上さまと屋代は年が四歳しか違わなかったことに、今あらためて気づかされた。屋代が四歳年長だ。乱世にしか生きる場がなかった男だったのか。
儂は屋代が憎めない。嫌いになれない。考えると涙すら催すのだ。上さまだって、屋代をただ便利なだけの男、使い勝手がいいとだけ考えていたとは思えない。どこか相性の合う大切な股肱の臣であったと思いたい。
その後伊達成実(しげざね)どのが、屋代勘解由兵衛景頼の子息を家士に取り立てられたことには、上さまの何らかの働きかけもあったのではないか、と儂は勝手に想像している。
何故かと言えば、伊達成実どのは随分と屋代勘解由兵衛から迷惑を受けた、と聞き及んでいるからだ。それにしても、再三の注意に肯(がえ)んじなかった屋代の心に何があったのか。過信でなければ上さまへの甘えだったか。
「屋代どのは人を斬るだけのおひとではありませんでした。岩出山城の礎を築いたのは屋代勘解由兵衛景頼どのです」
あんちゃんは呼び捨てにしていた屋代に殿をつけて、姿勢を正したのだった。岩出山に居城を築いて一年になるかならぬかに、朝鮮に出兵することになった。文禄の役である。

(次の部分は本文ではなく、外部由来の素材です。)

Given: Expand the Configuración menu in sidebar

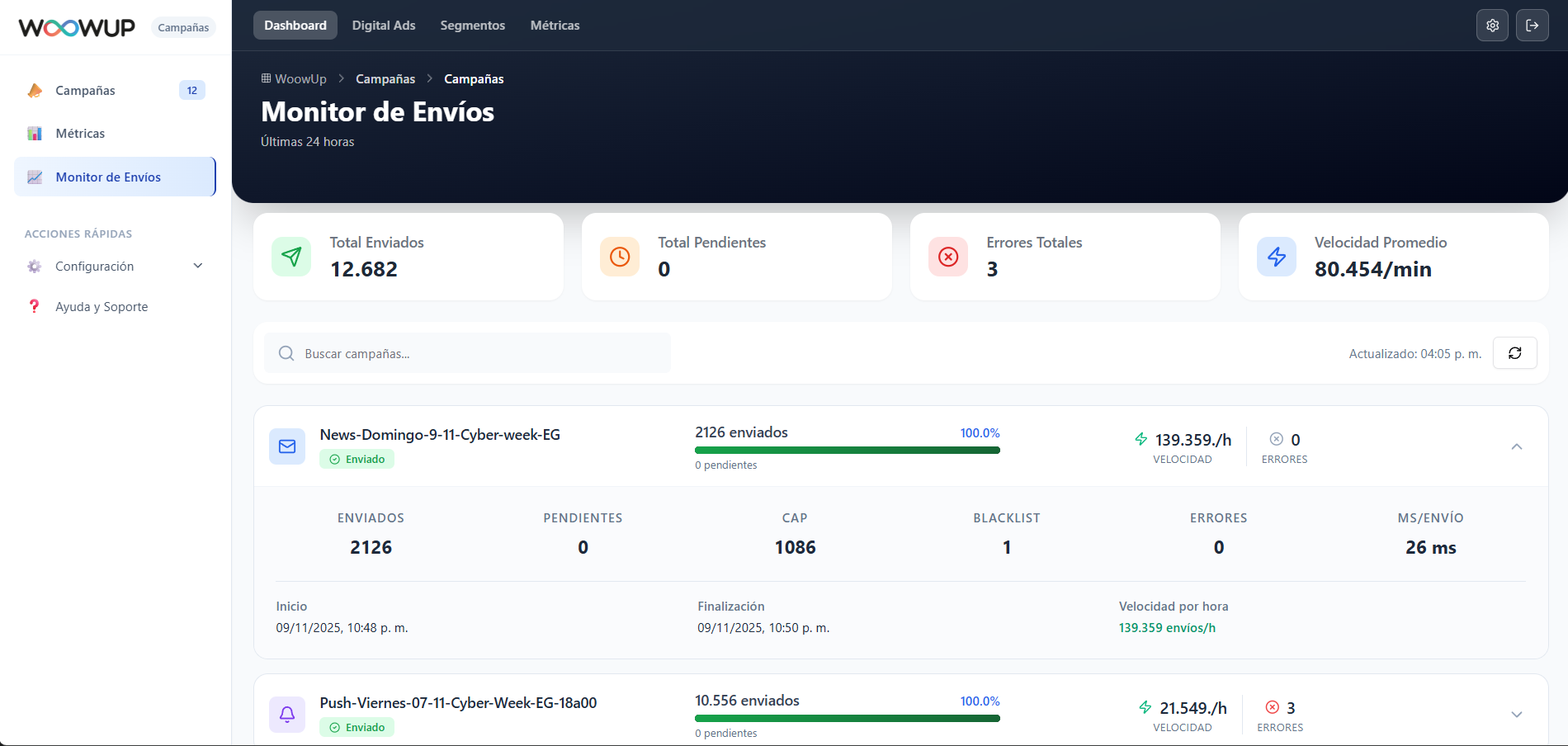Looking at the screenshot, I should click(115, 267).
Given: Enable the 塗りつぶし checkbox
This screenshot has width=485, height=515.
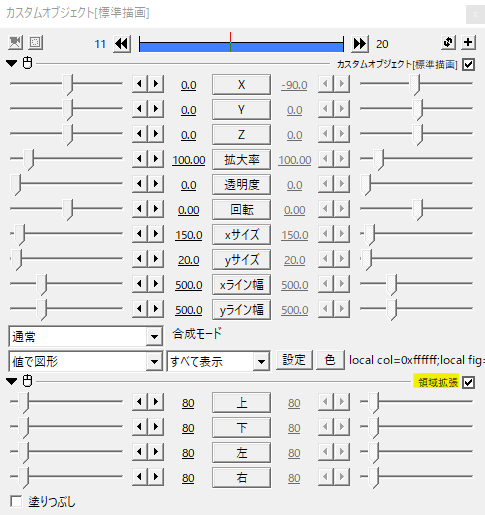Looking at the screenshot, I should [x=16, y=501].
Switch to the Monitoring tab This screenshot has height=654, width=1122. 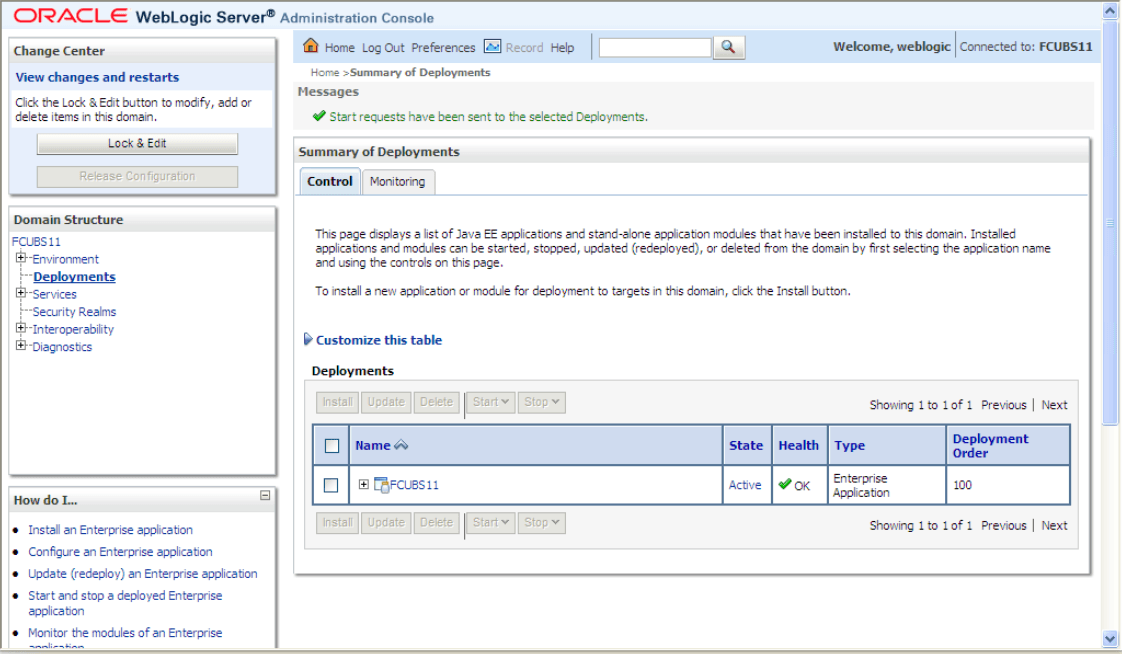tap(397, 182)
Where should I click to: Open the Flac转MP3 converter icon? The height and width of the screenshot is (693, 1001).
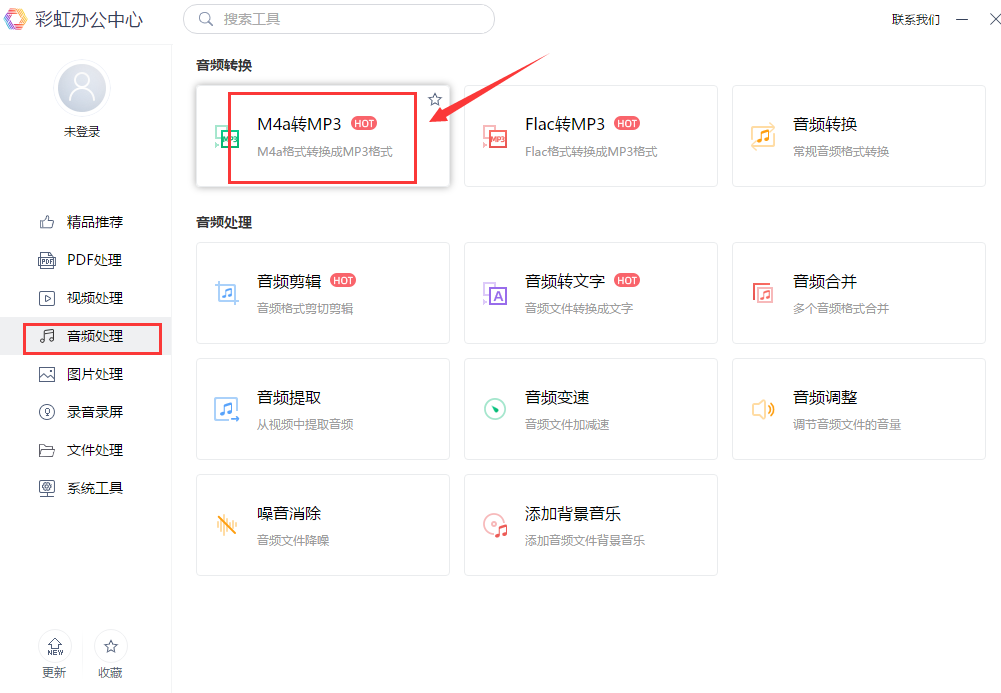click(495, 137)
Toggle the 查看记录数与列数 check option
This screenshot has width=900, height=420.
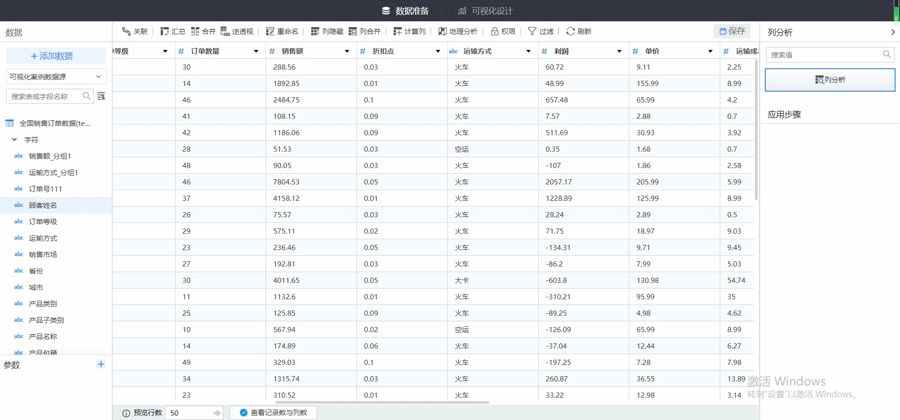coord(243,412)
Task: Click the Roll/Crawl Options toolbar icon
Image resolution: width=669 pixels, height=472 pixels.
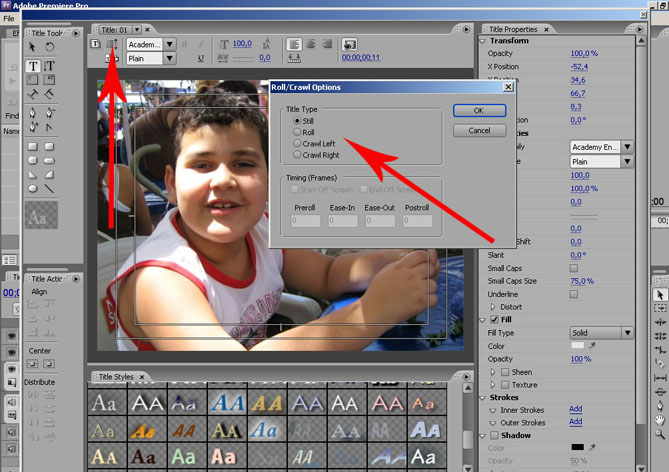Action: click(x=111, y=45)
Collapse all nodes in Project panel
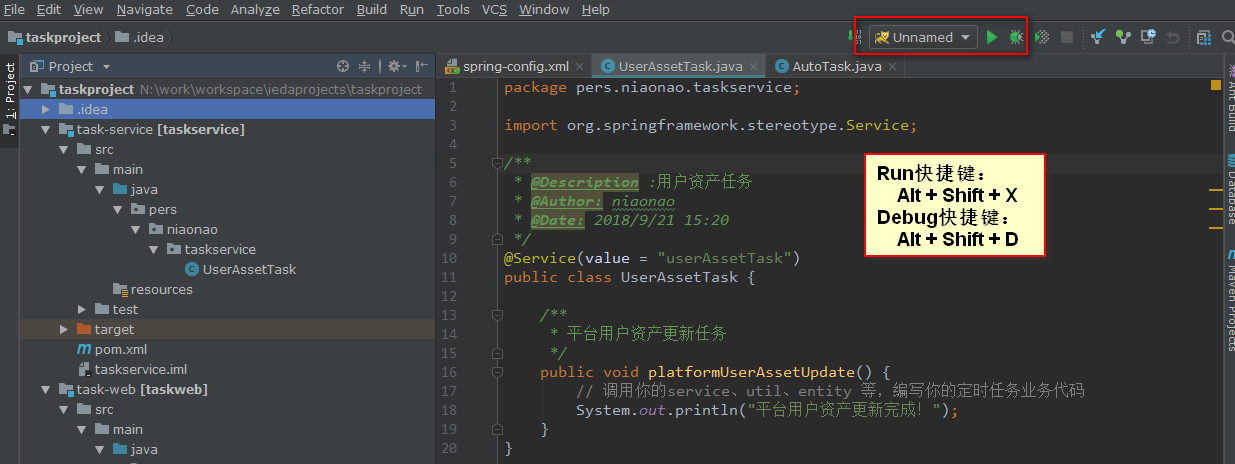The image size is (1235, 464). pos(365,66)
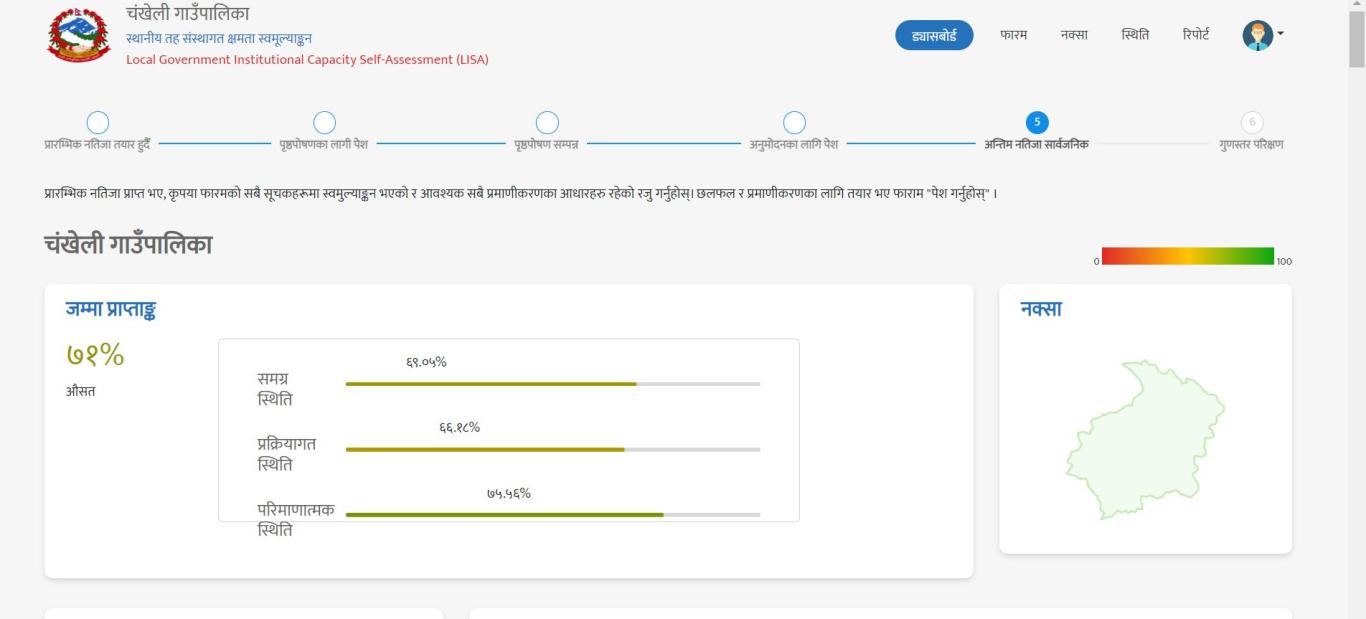
Task: Click the प्रक्रियागत स्थिति progress bar
Action: tap(553, 450)
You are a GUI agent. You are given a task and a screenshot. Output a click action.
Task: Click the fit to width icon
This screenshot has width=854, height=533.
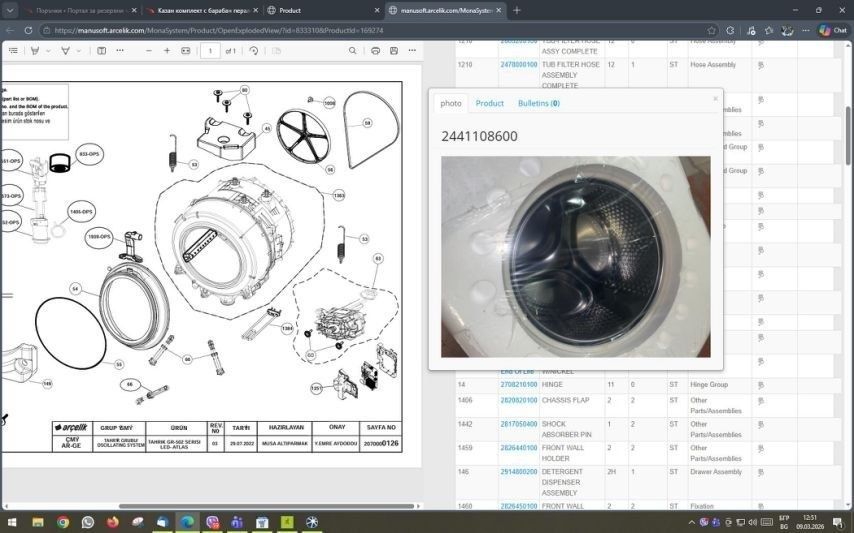(186, 51)
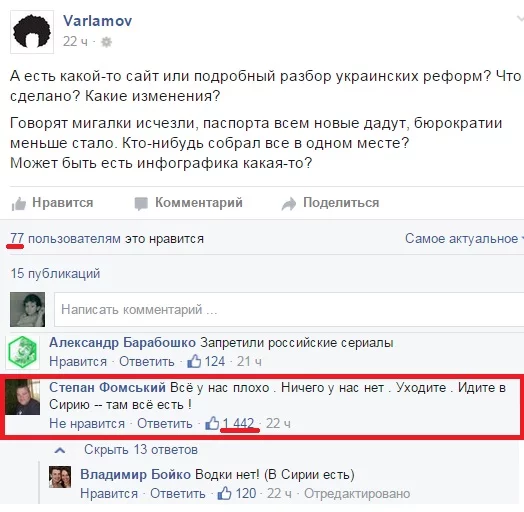Click thumbs-up icon with 124 likes
524x512 pixels.
(x=194, y=362)
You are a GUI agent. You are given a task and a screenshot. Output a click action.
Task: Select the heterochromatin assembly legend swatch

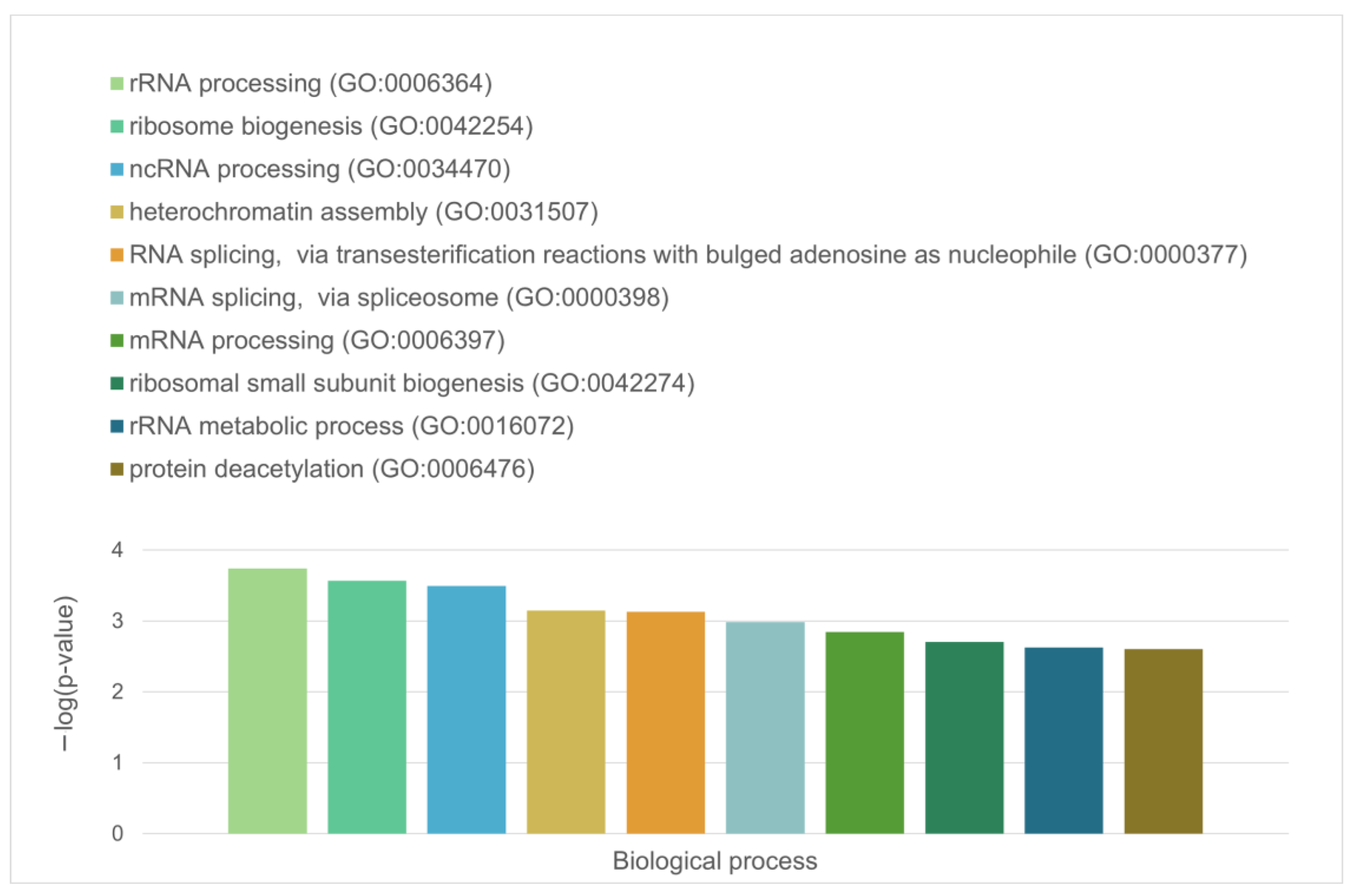[117, 212]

初の海外遠征ということで、上さまは伊達成実どのと親父どのを同道され、岩出山城の城代として屋代勘解由兵衛景頼を抜擢されたのだった。
上さまの留守居のお役目は、これまで伊達成実さまが務められてきた。小田原参陣でもそうだった、だが高麗御陣には伊達成実さまは欠かせない家臣であった。
「屋代の命は我が意と思え」と言い残した伊達政宗さまの言葉は重かった。上さまの名代としての留守居役に全権が集約されたのだ。
伊達さまにとって岩出山というところは、葛西大崎一揆(かさいおおさきいっき)の後も残存勢力がくすぶりつづける不安定な地であった。
それらの勢力を鎮圧し平定するために岩出山を居城とされ、かつ一揆成敗代官として大殺戮をやってのけた屋代を、城代に据えたのはまさにうってつけの配置だったのだ。
この地を長い期間空白にしておくのは、危険この上ないことと考えられたのである。